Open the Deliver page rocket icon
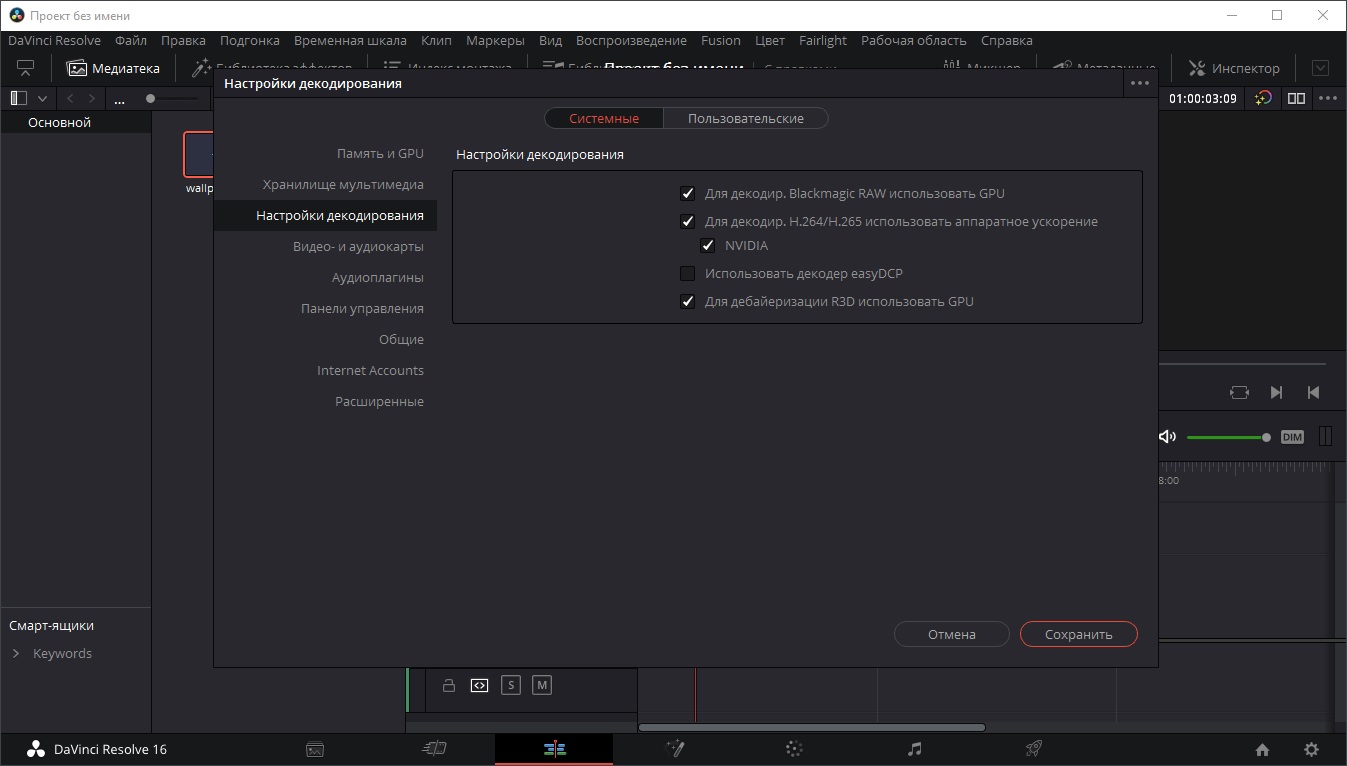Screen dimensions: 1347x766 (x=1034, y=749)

◇ ◇ ◇ ◇ ◇ ◇ ◇

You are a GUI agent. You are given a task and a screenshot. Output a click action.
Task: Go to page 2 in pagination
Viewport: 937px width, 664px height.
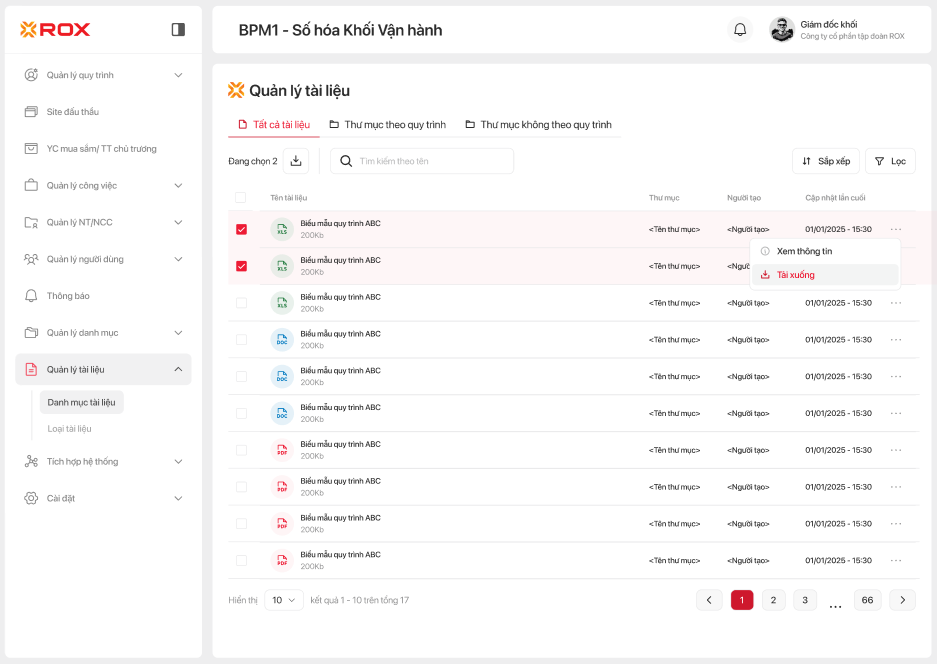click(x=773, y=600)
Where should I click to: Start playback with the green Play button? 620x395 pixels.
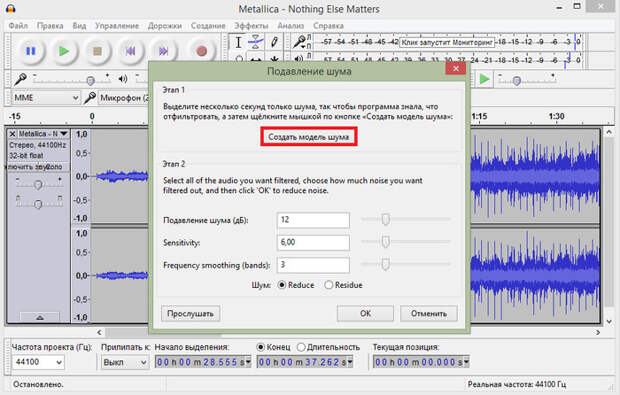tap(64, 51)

◇ ◇ ◇ ◇ ◇ ◇ ◇

» Problem details
Output the lines from the line with "You are a GUI" up to and including the line with "tap(64, 51)" as a two-column CSV with columns named instruction and response, one row per instruction paired with its answer, each value in a single quoted field with line breaks replaced by spaces. Omit the pictures.

» Correct response
instruction,response
"You are a GUI agent. You are given a task and a screenshot. Output a click action. Task: Go to page 2 in pagination Viewport: 937px width, 664px height.","click(x=773, y=600)"
"Where should I click to: Start playback with the green Play button? 620x395 pixels.","tap(64, 51)"